**Task material:**

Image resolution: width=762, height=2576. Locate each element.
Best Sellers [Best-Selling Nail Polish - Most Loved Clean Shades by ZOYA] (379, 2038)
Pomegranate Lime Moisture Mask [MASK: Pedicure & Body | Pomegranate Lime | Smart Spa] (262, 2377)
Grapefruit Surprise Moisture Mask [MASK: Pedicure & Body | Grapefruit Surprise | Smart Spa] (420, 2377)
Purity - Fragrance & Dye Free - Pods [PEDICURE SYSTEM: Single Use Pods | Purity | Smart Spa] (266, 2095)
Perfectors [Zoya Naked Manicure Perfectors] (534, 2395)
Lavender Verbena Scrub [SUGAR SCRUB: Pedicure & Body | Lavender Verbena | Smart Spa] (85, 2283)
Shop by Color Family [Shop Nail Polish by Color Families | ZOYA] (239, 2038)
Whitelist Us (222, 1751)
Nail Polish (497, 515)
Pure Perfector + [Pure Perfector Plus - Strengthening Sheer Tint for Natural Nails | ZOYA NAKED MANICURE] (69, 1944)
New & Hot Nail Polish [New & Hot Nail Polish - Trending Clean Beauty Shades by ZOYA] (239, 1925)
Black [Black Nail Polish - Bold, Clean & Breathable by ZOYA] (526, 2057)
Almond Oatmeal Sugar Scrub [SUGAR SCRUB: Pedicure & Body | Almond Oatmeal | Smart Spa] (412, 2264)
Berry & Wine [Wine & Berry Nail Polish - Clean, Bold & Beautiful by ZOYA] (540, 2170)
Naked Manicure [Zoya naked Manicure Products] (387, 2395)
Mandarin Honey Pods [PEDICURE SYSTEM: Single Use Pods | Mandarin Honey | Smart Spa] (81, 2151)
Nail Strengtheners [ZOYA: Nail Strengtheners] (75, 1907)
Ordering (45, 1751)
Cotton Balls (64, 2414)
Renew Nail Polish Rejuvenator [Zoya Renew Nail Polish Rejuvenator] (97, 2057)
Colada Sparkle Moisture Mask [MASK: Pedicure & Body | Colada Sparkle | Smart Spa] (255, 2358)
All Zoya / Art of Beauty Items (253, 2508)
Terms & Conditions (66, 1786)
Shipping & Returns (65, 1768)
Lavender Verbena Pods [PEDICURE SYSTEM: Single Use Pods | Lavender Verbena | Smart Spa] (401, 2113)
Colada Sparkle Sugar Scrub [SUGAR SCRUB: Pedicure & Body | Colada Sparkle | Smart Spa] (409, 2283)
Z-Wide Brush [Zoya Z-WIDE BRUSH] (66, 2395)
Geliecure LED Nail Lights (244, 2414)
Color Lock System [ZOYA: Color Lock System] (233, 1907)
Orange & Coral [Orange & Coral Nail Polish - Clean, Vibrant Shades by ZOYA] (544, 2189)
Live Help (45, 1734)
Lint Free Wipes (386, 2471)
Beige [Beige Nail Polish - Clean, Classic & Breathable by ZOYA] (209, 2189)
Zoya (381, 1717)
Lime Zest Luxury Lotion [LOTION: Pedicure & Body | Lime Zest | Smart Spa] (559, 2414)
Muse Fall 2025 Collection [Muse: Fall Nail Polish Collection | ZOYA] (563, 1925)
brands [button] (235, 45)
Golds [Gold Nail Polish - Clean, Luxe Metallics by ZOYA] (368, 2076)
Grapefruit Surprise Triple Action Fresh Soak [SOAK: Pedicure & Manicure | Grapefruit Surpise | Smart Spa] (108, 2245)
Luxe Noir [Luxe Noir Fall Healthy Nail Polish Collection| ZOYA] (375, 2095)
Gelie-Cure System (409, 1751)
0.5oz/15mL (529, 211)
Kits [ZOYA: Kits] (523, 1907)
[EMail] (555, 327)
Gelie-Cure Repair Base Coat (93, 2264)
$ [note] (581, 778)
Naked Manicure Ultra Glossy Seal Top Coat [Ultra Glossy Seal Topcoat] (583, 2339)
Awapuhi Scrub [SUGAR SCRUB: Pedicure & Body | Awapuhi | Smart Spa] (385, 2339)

**Exercise prompt:** Could you reproduce, word for word, the lines from the one containing "Mandarin Honey Pods" through the one containing "Terms & Conditions (66, 1786)"?

**Solution for this exercise:**
Mandarin Honey Pods [PEDICURE SYSTEM: Single Use Pods | Mandarin Honey | Smart Spa] (81, 2151)
Nail Strengtheners [ZOYA: Nail Strengtheners] (75, 1907)
Ordering (45, 1751)
Cotton Balls (64, 2414)
Renew Nail Polish Rejuvenator [Zoya Renew Nail Polish Rejuvenator] (97, 2057)
Colada Sparkle Moisture Mask [MASK: Pedicure & Body | Colada Sparkle | Smart Spa] (255, 2358)
All Zoya / Art of Beauty Items (253, 2508)
Terms & Conditions (66, 1786)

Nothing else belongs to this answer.